Following oral administration, tacrolimus is rapidly absorbed in the duodenum and jejunum, but with a low oral bioavailability and highly variable pharmacokinetics, largely as a result of metabolism in the intestine. Tacrolimus is a substrate for cytochrome P450 (CYP) 3A4 and A5 isoforms, and for P-glycoprotein (Pgp), a multi-drug efflux pump. Both CYP3A isoform enzymes and P-gp exist at high levels in the liver as well as the enterocytes respectively .

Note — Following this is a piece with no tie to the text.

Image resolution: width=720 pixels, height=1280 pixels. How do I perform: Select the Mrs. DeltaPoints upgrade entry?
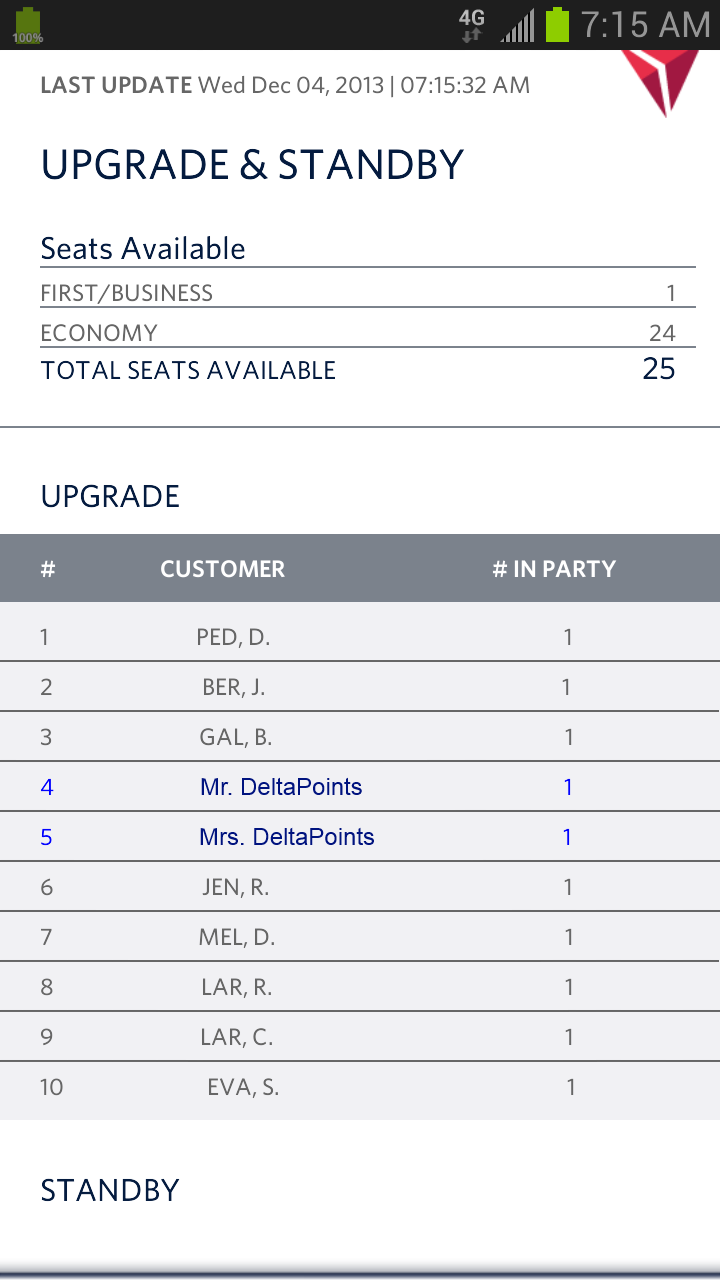(286, 837)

Altered bioavailability of orally administered calcineurin inhibitors during episodes of diarrhea noted in a few cases may have multiple causes [12,13]. This may be due to changes in intestinal absorption due to changes in the solubilization or intestinal permeability of drugs, and changes in the liver or mucosal drug metabolism. However, we observed a marked discrepancy between FK506 and CsA that needs further exploration: there was increase in FK506 trough levels, while CsA trough levels decrease. In the gastrointestinal mucosa, CYP3A4 is mainly located at the apex of the villus enterocytes of the proximal small intestine, while P-glycoprotein is maximally expressed in the colon. Whether there is a different affinity for P-glycoprotein than for CYP3A4, or whether gut metabolism is more important for FK506 compared with cyclosporine is unknown at present .
Celiac disease (CD) is an uncommon cause of diarrhea after transplantation and there are few case reports of CD developing de novo after kidney transplantation. Celiac disease (CD) is an immunemediated enteropathy caused by exposure to gluten, which is found mainly in wheat, rye, barley, and that affects genetically susceptible people. Celiac disease is characterized by villous atrophy, intraepithelial lymphocytosis and crypt hyperplasia . To the gastrointestinal mucosa, CYP3A4 is primarily on top of the villus enterocytes of the proximal small intestine.

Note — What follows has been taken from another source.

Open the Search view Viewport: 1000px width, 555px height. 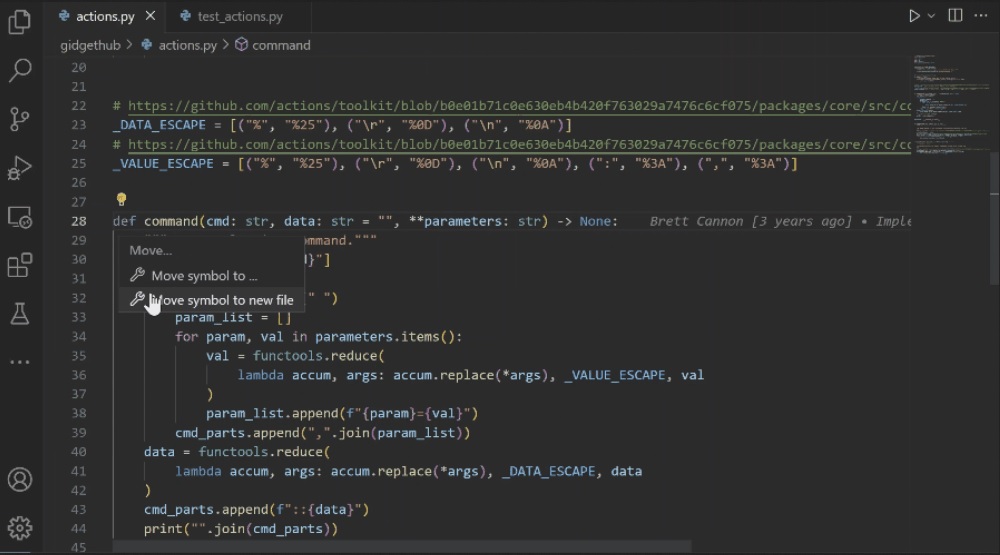(x=20, y=70)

Clinical manifestations of CD in adults are highly variable, including intestinal and extra-intestinal symptoms. In a retrospective analysis of adult CD, weight loss was the clinical presentation in 22% of the patients . In another study, weight loss was present in 69% .
Only one case of celiac disease management has been reported as a cause of weight loss after renal transplantation recipients  and the diagnosis of CD was confirmed with moderate-to-severe mucosal changes in the intestinal mucosa and positivity of the genetic test, HLA-DQ8. However, serologic markers of CD were negative perhaps because of immunosuppressive treatment which may have impaired the ability to produce antibodies and when the patient was put on a gluten-free diet, she gained weight. In our case, the main symptoms were diarrhea and weight loss, serologic markers of CD were positive despite immunosuppressive treatment. The symptomatology (diarrhea and weight loss) was not stopped after gluten-free diet but only when tacrolimus was converted to cyclosporine A the diarrhea disappeared and we note an increasing of the weight.
Further study Farina et al.  is the first to report 18 cases of celiac disease after transplantation. These patients responded to gluten-free diet. Although tests for tissue transglutaminase antibody and deamidated gliadin peptide antibody were not conducted before transplant, all of the study patients were asymptomatic. Our case is the first to report that tacrolimus could be cause of celiac disease after renal transplantation.
Through our observation, we can suggest that in case of unexplained diarrhea in a renal transplant, a celiac disease should be evoked and specific antibodies applied; these antibodies could be induced by Tacrolimus.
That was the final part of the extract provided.